*** Opening of Excerpt provided ***
Re: [PATCH v11 3/7] genirq: Add mechanism to multiplex a single HW IPI

From: Anup Patel
Date: Sat Nov 26 2022 - 08:32:04 EST


On Sat, Nov 26, 2022 at 6:12 PM Marc Zyngier <maz@xxxxxxxxxx> wrote:
>
> On Mon, 14 Nov 2022 09:39:00 +0000,
> Anup Patel <apatel@xxxxxxxxxxxxxxxx> wrote:
> >
> > All RISC-V platforms have a single HW IPI provided by the INTC local
> > interrupt controller. The HW method to trigger INTC IPI can be through
> > external irqchip (e.g. RISC-V AIA), through platform specific device
> > (e.g. SiFive CLINT timer), or through firmware (e.g. SBI IPI call).
*** Close of Excerpt provided ***
*** Opening of Source data ***
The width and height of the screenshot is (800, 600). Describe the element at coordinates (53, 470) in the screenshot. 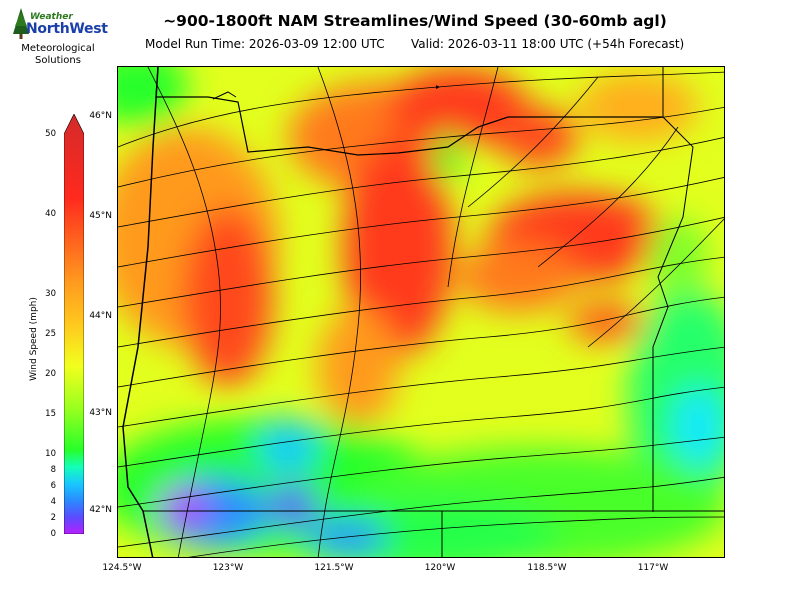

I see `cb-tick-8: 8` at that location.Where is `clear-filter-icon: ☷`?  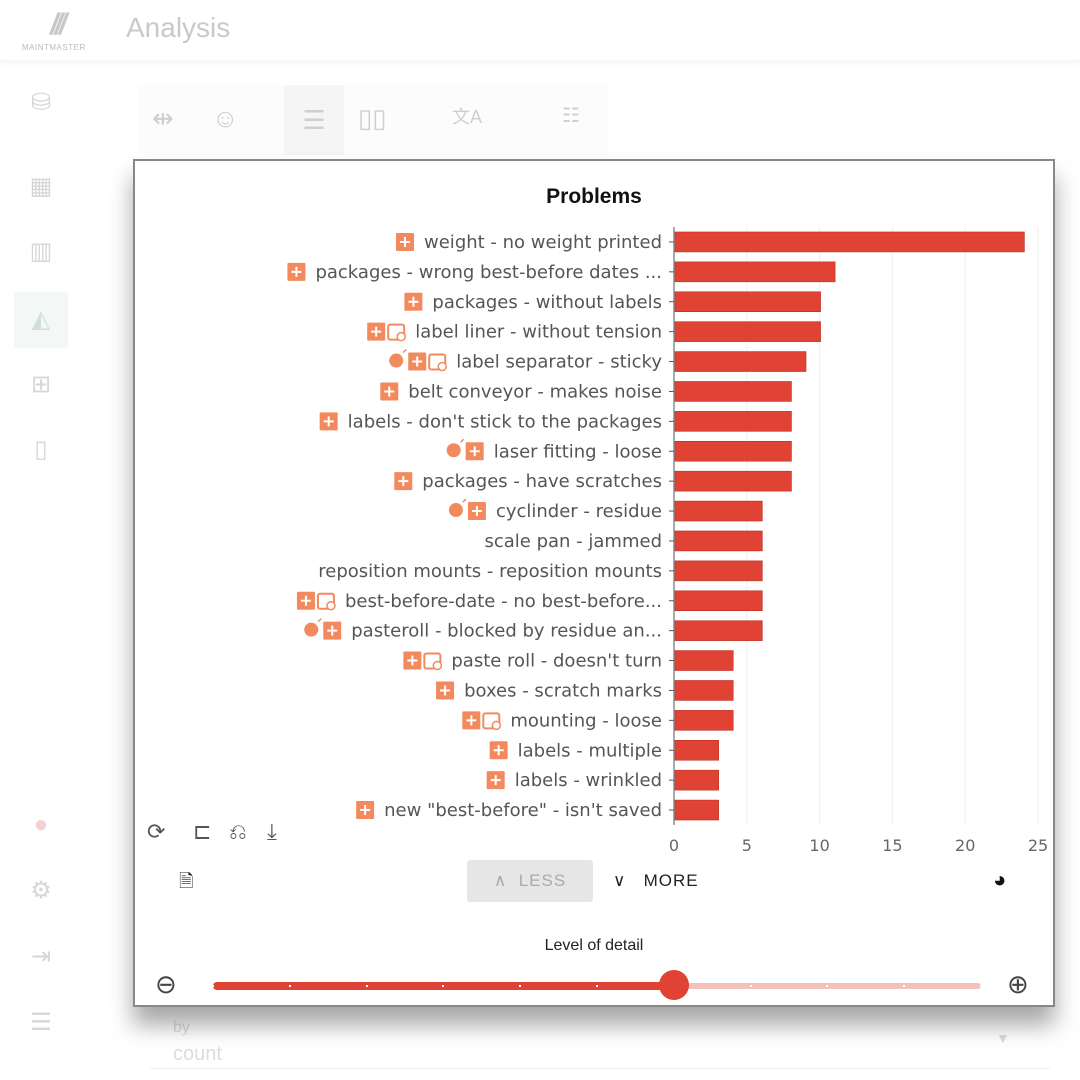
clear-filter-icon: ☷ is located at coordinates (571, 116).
*** Close of Source data ***
## Task objective
Please copy the mailing-list reply on multiplexing a single hardware IPI word for word, starting at "On Sat, Nov" and ending at "SBI IPI call).".

## Exercise response
On Sat, Nov 26, 2022 at 6:12 PM Marc Zyngier <maz@xxxxxxxxxx> wrote:
>
> On Mon, 14 Nov 2022 09:39:00 +0000,
> Anup Patel <apatel@xxxxxxxxxxxxxxxx> wrote:
> >
> > All RISC-V platforms have a single HW IPI provided by the INTC local
> > interrupt controller. The HW method to trigger INTC IPI can be through
> > external irqchip (e.g. RISC-V AIA), through platform specific device
> > (e.g. SiFive CLINT timer), or through firmware (e.g. SBI IPI call).